Niemand kijkt raar op dat politieagenten, brandweerlieden, militairen, maar ook mensen in de zorg en werknemers van bepaalde bedrijven herkenbare kleding (uniformen) dragen. Waarom dan niet op school? Een van de overwegingen kan de huidige ongelijkheid in kwaliteit en hoeveelheid kleren bij kinderen uit een en dezelfde groep zijn. Het bevordert het gevoel van gelijkwaardigheid en saamhorigheid. Wanneer populaire kinderen met rijke ouders steeds het nieuwste van het nieuwste (merkkleding) dragen, willen veel ouders met een minimuminkomen of uitkering vaak niet achterblijven, om te voorkomen dat hun kinderen worden uitgescholden of buitengesloten vanwege hun kringloopkledij. Met schooluniformen zijn de kinderen meer gelijk aan elkaar en zal pestgedrag afnemen.

Onderwijsmiddelen

Er zal een breder aanbod moeten komen van lesmateriaal. Voorkomen moet worden dat belanghebbenden zich met de inhoud van het onderwijs gaan bemoeien. Kleinere scholen, verlost van de bovenschoolse directies, kunnen daar meer inhoud aan geven.

Bekostiging

Door zittenblijven af te schaffen en de bijzondere scholen op basis van geloofsovertuiging door de ouders te laten bekostigen, komt er veel budget vrij. Montessori, Dalton, Jena enz. zijn bijzondere scholen op basis van pedagogisch/didactische gronden. Die zouden als ouders daarvoor kiezen grotendeels bekostigd moeten worden door het rijk met alle rechten en plichten van gewone openbare scholen. Een vaste, bescheiden ouderbijdrage zou hier een van de mogelijkheden kunnen zijn.

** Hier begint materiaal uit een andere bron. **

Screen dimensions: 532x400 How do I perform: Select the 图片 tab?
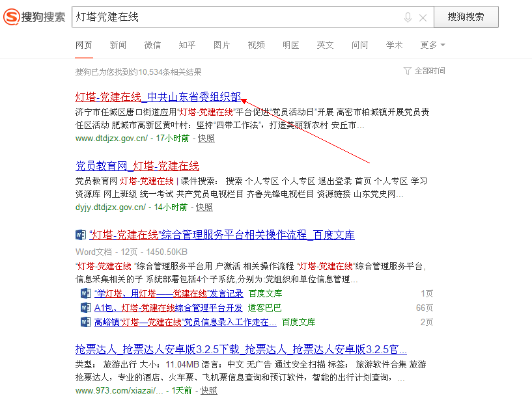[221, 45]
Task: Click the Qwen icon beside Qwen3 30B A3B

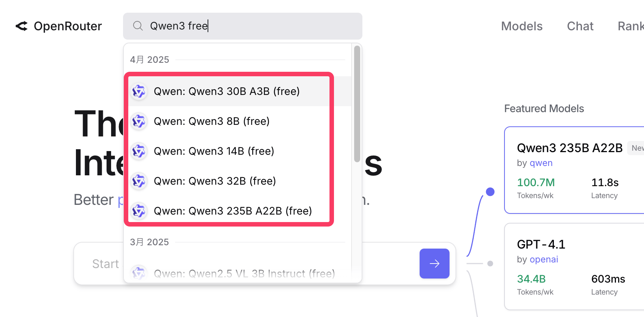Action: 139,91
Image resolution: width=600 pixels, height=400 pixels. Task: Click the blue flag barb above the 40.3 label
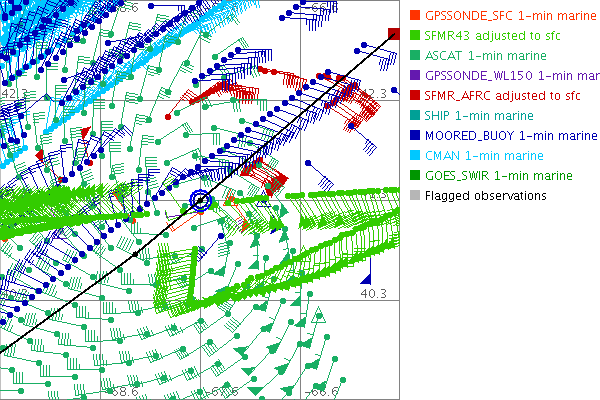366,276
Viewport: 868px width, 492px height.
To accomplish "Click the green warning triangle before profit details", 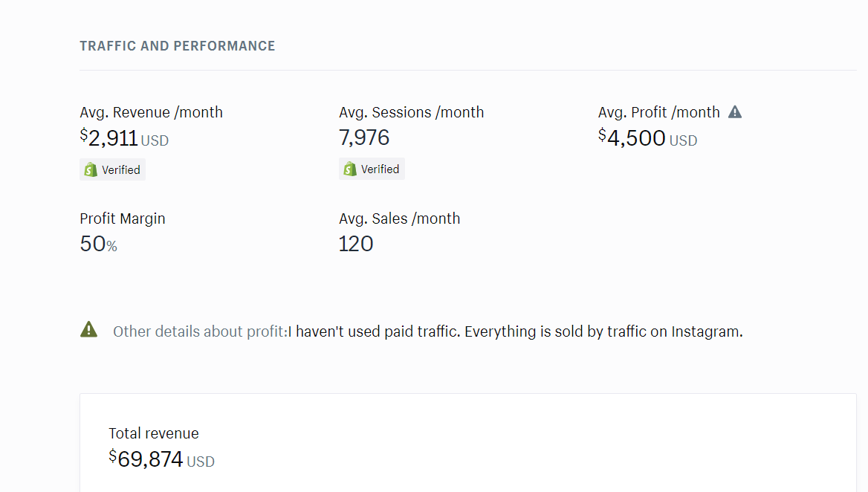I will [88, 329].
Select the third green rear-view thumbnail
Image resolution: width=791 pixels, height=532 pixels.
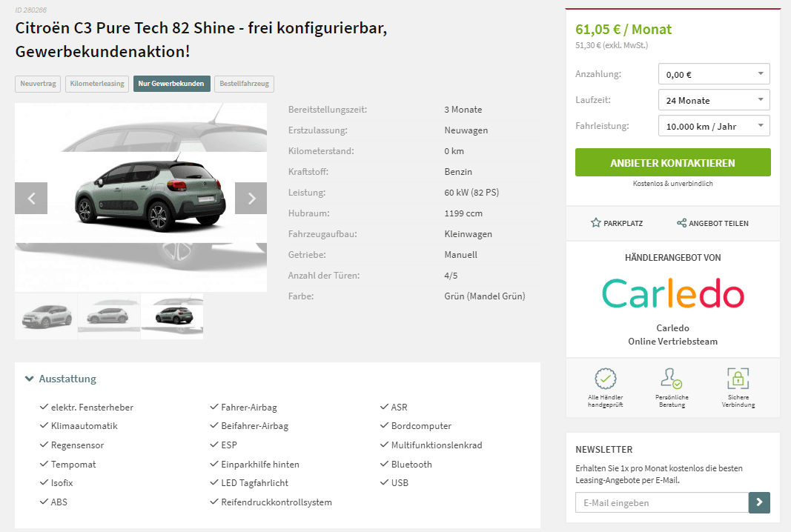point(172,316)
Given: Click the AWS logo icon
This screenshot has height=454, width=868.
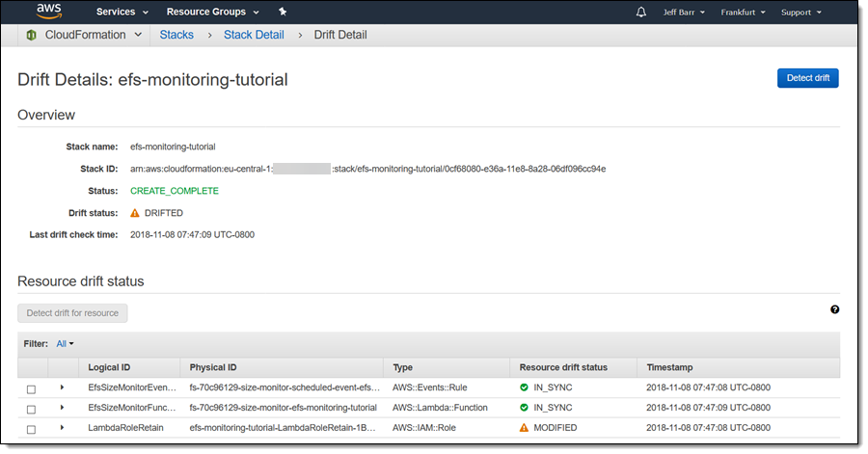Looking at the screenshot, I should (49, 12).
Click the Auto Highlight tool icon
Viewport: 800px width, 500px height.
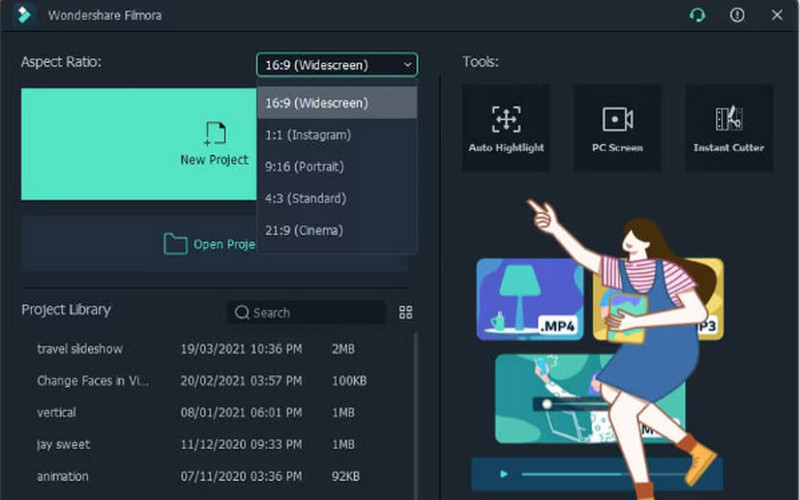pos(506,120)
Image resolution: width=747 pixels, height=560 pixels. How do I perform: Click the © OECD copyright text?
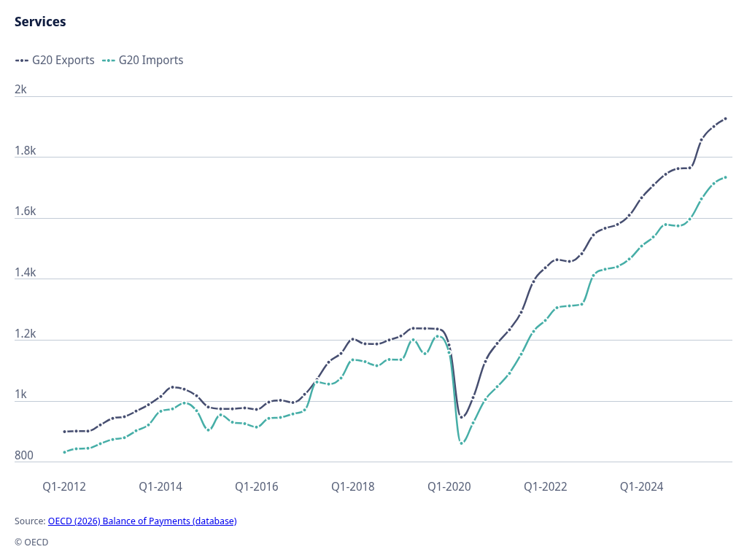point(31,542)
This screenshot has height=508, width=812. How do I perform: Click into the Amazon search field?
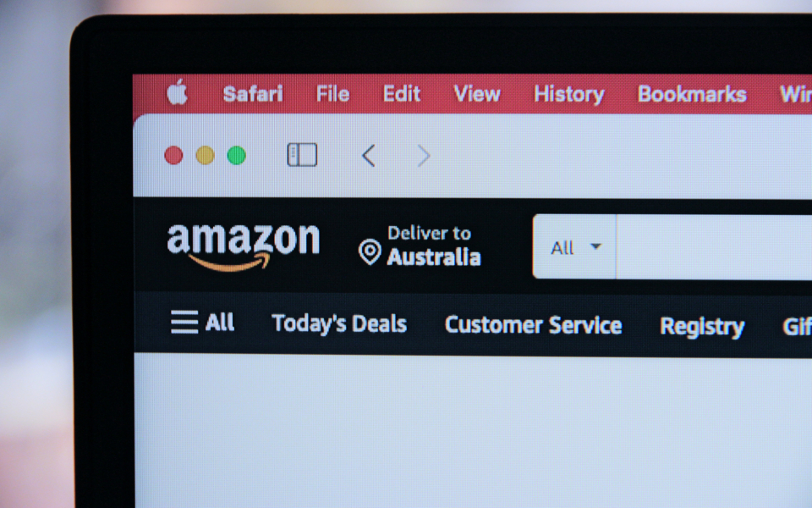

Verder zouden juist in deze tijd miljarden tegen circa 0% rente op de kapitaalmarkt kunnen worden geleend, met een looptijd van 10 jaar. Als alle bovenstaande voorwaarden zijn gerealiseerd, zullen beter opgeleide generaties die miljarden in no-time voor de staat terug verdienen. Daarna zal onderwijs structureel minder kosten en het algemeen welzijn significant worden verhoogd, wat daarna weer kostenbesparend zal zijn op het gebied van de zorg.